Last Updated 16 December 2012, 15:25 IST

The overall index of industrial production (IIP) in India had risen by 8.2 per cent in October 2012 when compared to the same month last year, according to the recent estimates of Central Statistics Office (CSO).

But most analysts are of the opinion that this may not be seen as a sign of recovery. The most recent growth data released by CSO shows the growth rate of the second quarter of this fiscal (July-September 2012) at 5.3 per cent.

The fact that this is the third consecutive quarter in which the GDP growth rate has hovered around this rate forces one to conclude that the budget forecast of 7.6 per cent growth rate remains to be an elusive dream.
The growth rate for the year ended March 31, 2012 was 6.5 per cent as opposed to the earlier projection of 6.9 per cent.

The consensus opinion among economic pundits is that the current fiscal will record the lowest annual growth rate in well over a decade. They also forecast a fiscal deficit of 6 per cent this year, though the government promises to keep it at 5.3 per cent of GDP.

This steep climb down from the 9 per cent growth rate achieved in the three years preceding last fiscal is characterised by a decline in growth rates in almost all sectors of the economy including agriculture, manufacturing, mining and construction.

The mining sector registered a negative growth at 0.9 per cent in 2011-12 against 5 per cent in 2010-11. The manufacturing output slowed to 2.5 per cent from 7.6 per cent in the previous fiscal.

There has also been a decline in investment levels and consumption levels. Consumption expenditure as a percentage of GDP came down to 52.2 per cent in the fourth quarter of last fiscal from 60.4 per cent in the same fiscal. The growth trend of the economy was characterised by high inflation, high level of fiscal deficit and current account deficit.

Most analysts opine that the government’s inaction and policy paralysis are the major reasons for the current predicament. High interest rates have hit housing and infrastructure projects. Interestingly, these are the sectors with the maximum multiplier impacts that can boost economic performance and productivity.

To contain inflation, RBI hiked interest rates 13 times, raising the cost of capital and hindering growth, but inflation has not come down. There has been notable inertia on the policy front and continued failure to address fiscal imbalance. A high fiscal deficit built up by the government has crowded out the private sector.

The combination of low growth and high inflation can weaken the economy further. Slower growth can lead to unemployment, sluggish tax collections, stressed government budgets and flight of capital.

There should be a focus on reforms and governance aimed at revival of growth. What is required is a holistic approach and not a mere macroeconomic policy management influenced and conditioned by the political environment. This needs structural reforms both at the central as well as the state levels. Fiscal deficit must remain at the budgetary level.

The main reason for the unprecedented depreciation in the value of the rupee was the inadequate capital inflows to cover the revenue account deficit. We must encourage capital flows and the sentiment for that has to be created.

The government msut take measures to address business and consumer sentiment. Supply side reforms should be preferred since there is only limited scope for a demand side fiscal stimulus due to the already high fiscal deficit.

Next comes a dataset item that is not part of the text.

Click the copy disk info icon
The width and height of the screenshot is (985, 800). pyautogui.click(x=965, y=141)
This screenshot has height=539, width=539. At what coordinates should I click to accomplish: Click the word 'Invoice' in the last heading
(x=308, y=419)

Though the government signalled its determination to pursue pending economic reforms including FDI in multi-brand retail and civil aviation and the partial phasing out of fuel subsidies, the impact of these may not influence the economy this fiscal.

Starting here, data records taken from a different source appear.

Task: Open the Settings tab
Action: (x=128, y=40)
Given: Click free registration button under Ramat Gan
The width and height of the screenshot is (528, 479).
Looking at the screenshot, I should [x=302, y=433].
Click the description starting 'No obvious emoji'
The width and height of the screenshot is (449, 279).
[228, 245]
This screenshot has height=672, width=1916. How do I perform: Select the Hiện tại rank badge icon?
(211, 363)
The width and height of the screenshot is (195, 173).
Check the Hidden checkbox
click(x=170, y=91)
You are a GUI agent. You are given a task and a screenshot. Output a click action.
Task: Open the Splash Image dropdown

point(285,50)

The austerity measures like banning the creation of new Union Government posts and asking all Union Government departments to cut down their non-plan expenditure by 10 per cent cannot help much. Opening up of multi-brand retail to foreign direct investors will have only limited impact.

As Sunil Sinha, the principal economist at Crisil, recently stated, “External stimulus to India’s growth story certainly doesn’t exist. We have to rely on domestic measures and domestic growth story.”

What is needed most urgently is an investment revival. The national investment rate continues to decline. Getting investment activity back on track is perhaps the most important macroeconomic challenge.

On an emergency basis, the government should restart stalled projects. Sectors with maximum multiplier and linkage effects like roads and housing should be preferred. This can generate more employment and raise effective demand in the economy.

It should be understood that the most significant sources of economic growth are saving and investment in new capital, the growth of human capital, and the invention of new technologies. In order to make progress in the right direction, economic policy needs to stimulate saving that finances investment and in turn brings capital accumulation that drives economic growth. A holistic fast-track reform process is imperative to drive growth.

(The writer is professor of economics at Christ University, Bangalore)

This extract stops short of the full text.